*Exercise aim*.
Rewrite the items below, changing every "computer-use agent" to "desktop agent" and keeping everything else the same.

· · · · ·

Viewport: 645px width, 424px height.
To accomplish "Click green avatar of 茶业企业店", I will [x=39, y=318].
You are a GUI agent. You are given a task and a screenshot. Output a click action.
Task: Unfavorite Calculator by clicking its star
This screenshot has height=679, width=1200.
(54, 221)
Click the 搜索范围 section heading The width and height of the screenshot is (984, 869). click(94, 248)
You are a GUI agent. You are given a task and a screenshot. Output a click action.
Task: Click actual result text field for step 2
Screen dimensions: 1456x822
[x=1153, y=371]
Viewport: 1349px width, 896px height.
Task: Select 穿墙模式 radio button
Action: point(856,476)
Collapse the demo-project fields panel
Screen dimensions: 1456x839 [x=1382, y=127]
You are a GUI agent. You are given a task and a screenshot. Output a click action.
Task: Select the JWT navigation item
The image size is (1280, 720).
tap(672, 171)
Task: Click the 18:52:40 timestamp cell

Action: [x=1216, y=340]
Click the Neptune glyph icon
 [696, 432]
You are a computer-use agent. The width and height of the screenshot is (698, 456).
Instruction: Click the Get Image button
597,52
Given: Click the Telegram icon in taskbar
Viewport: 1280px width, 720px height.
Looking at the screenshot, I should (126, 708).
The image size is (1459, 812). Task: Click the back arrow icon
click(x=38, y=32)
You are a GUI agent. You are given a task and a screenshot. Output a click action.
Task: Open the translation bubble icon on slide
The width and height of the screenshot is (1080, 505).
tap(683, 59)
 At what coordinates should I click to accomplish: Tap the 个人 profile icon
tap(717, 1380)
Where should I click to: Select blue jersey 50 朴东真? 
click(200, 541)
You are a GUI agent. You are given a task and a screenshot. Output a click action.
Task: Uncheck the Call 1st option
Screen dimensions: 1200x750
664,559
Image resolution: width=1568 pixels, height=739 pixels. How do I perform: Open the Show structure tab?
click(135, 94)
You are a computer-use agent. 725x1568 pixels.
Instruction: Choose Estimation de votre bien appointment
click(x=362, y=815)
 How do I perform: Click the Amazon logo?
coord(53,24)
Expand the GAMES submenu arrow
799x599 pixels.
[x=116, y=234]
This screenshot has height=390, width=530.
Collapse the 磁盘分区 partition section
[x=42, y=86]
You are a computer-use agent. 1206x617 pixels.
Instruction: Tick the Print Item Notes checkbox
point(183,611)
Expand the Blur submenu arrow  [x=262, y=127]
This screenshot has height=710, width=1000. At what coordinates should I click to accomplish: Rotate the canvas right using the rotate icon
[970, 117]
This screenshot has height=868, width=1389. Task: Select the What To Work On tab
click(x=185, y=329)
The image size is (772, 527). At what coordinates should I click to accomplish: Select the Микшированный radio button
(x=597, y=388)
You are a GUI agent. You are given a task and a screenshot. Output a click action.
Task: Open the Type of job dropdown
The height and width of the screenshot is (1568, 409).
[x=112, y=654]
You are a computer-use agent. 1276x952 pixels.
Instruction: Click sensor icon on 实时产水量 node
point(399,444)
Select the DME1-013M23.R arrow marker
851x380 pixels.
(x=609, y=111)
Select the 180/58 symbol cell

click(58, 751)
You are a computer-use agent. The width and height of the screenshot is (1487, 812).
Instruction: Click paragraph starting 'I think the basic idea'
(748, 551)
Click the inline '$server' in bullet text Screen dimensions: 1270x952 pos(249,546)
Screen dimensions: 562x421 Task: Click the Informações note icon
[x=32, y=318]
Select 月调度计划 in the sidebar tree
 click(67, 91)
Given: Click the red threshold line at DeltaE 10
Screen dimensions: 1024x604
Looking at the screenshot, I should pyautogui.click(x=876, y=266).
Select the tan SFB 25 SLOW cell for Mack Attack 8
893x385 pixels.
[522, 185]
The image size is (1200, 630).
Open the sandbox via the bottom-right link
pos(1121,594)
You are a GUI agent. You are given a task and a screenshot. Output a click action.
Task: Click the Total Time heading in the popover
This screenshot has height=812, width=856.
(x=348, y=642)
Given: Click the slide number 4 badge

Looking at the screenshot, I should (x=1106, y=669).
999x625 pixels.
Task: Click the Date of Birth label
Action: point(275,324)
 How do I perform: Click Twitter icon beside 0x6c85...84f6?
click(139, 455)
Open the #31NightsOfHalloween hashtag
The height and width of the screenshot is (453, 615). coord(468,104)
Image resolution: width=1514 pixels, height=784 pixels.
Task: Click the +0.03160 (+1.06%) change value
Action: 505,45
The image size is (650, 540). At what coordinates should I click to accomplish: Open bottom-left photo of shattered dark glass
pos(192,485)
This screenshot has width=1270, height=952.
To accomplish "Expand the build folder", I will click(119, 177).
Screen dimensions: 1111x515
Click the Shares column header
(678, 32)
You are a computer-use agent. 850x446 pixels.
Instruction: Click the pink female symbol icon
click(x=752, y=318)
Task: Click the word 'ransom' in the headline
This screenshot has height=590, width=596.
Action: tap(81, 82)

· · · · ·

*Result of this exercise*.
Viewport: 645px width, 424px height.
To accomplish "Click green avatar of 茶业企业店", I will [x=39, y=318].
You are a GUI agent. You are given a task and a screenshot. Output a click action.
Task: Unfavorite Calculator by clicking its star
This screenshot has height=679, width=1200.
(54, 221)
Click the 搜索范围 section heading The width and height of the screenshot is (984, 869). click(94, 248)
You are a GUI agent. You are given a task and a screenshot. Output a click action.
Task: Click actual result text field for step 2
Screen dimensions: 1456x822
[x=1153, y=371]
Viewport: 1349px width, 896px height.
Task: Select 穿墙模式 radio button
Action: point(856,476)
Collapse the demo-project fields panel
Screen dimensions: 1456x839 [x=1382, y=127]
You are a GUI agent. You are given a task and a screenshot. Output a click action.
Task: Select the JWT navigation item
The image size is (1280, 720).
tap(672, 171)
Task: Click the 18:52:40 timestamp cell

Action: [x=1216, y=340]
Click the Neptune glyph icon
 [696, 432]
You are a desktop agent. The width and height of the screenshot is (698, 456).
Instruction: Click the Get Image button
597,52
Given: Click the Telegram icon in taskbar
Viewport: 1280px width, 720px height.
Looking at the screenshot, I should (126, 708).
The image size is (1459, 812). Task: Click the back arrow icon
click(x=38, y=32)
You are a GUI agent. You are given a task and a screenshot. Output a click action.
Task: Open the translation bubble icon on slide
The width and height of the screenshot is (1080, 505).
tap(683, 59)
 At what coordinates should I click to accomplish: Tap the 个人 profile icon
tap(717, 1380)
Where should I click to: Select blue jersey 50 朴东真? 
click(200, 541)
You are a GUI agent. You are given a task and a screenshot. Output a click action.
Task: Uncheck the Call 1st option
Screen dimensions: 1200x750
664,559
Image resolution: width=1568 pixels, height=739 pixels. How do I perform: Open the Show structure tab?
click(135, 94)
You are a desktop agent. 725x1568 pixels.
Instruction: Choose Estimation de votre bien appointment
click(x=362, y=815)
 How do I perform: Click the Amazon logo?
coord(53,24)
Expand the GAMES submenu arrow
799x599 pixels.
[x=116, y=234]
This screenshot has height=390, width=530.
Collapse the 磁盘分区 partition section
[x=42, y=86]
You are a desktop agent. 1206x617 pixels.
Instruction: Tick the Print Item Notes checkbox
point(183,611)
Expand the Blur submenu arrow  [x=262, y=127]
This screenshot has height=710, width=1000. At what coordinates should I click to accomplish: Rotate the canvas right using the rotate icon
[970, 117]
This screenshot has height=868, width=1389. Task: Select the What To Work On tab
click(x=185, y=329)
The image size is (772, 527). At what coordinates should I click to accomplish: Select the Микшированный radio button
(x=597, y=388)
You are a GUI agent. You are given a task and a screenshot. Output a click action.
Task: Open the Type of job dropdown
The height and width of the screenshot is (1568, 409).
[x=112, y=654]
You are a desktop agent. 1276x952 pixels.
Instruction: Click sensor icon on 实时产水量 node
point(399,444)
Select the DME1-013M23.R arrow marker
851x380 pixels.
(x=609, y=111)
Select the 180/58 symbol cell

click(58, 751)
You are a desktop agent. The width and height of the screenshot is (1487, 812).
Instruction: Click paragraph starting 'I think the basic idea'
(748, 551)
Click the inline '$server' in bullet text Screen dimensions: 1270x952 pos(249,546)
Screen dimensions: 562x421 Task: Click the Informações note icon
[x=32, y=318]
Select 月调度计划 in the sidebar tree
 click(67, 91)
Given: Click the red threshold line at DeltaE 10
Screen dimensions: 1024x604
Looking at the screenshot, I should pyautogui.click(x=876, y=266).
Select the tan SFB 25 SLOW cell for Mack Attack 8
893x385 pixels.
[522, 185]
The image size is (1200, 630).
Open the sandbox via the bottom-right link
pos(1121,594)
You are a GUI agent. You are given a task and a screenshot. Output a click action.
Task: Click the Total Time heading in the popover
This screenshot has height=812, width=856.
(x=348, y=642)
Given: Click the slide number 4 badge

Looking at the screenshot, I should (x=1106, y=669).
999x625 pixels.
Task: Click the Date of Birth label
Action: point(275,324)
 How do I perform: Click Twitter icon beside 0x6c85...84f6?
click(139, 455)
Open the #31NightsOfHalloween hashtag
The height and width of the screenshot is (453, 615). coord(468,104)
Image resolution: width=1514 pixels, height=784 pixels.
Task: Click the +0.03160 (+1.06%) change value
Action: 505,45
The image size is (650, 540). At what coordinates should I click to accomplish: Open bottom-left photo of shattered dark glass
pos(192,485)
This screenshot has width=1270, height=952.
To accomplish "Expand the build folder", I will click(119, 177).
Screen dimensions: 1111x515
Click the Shares column header
(678, 32)
You are a desktop agent. 850x446 pixels.
Instruction: Click the pink female symbol icon
click(x=752, y=318)
Task: Click the word 'ransom' in the headline
This screenshot has height=590, width=596.
Action: tap(81, 82)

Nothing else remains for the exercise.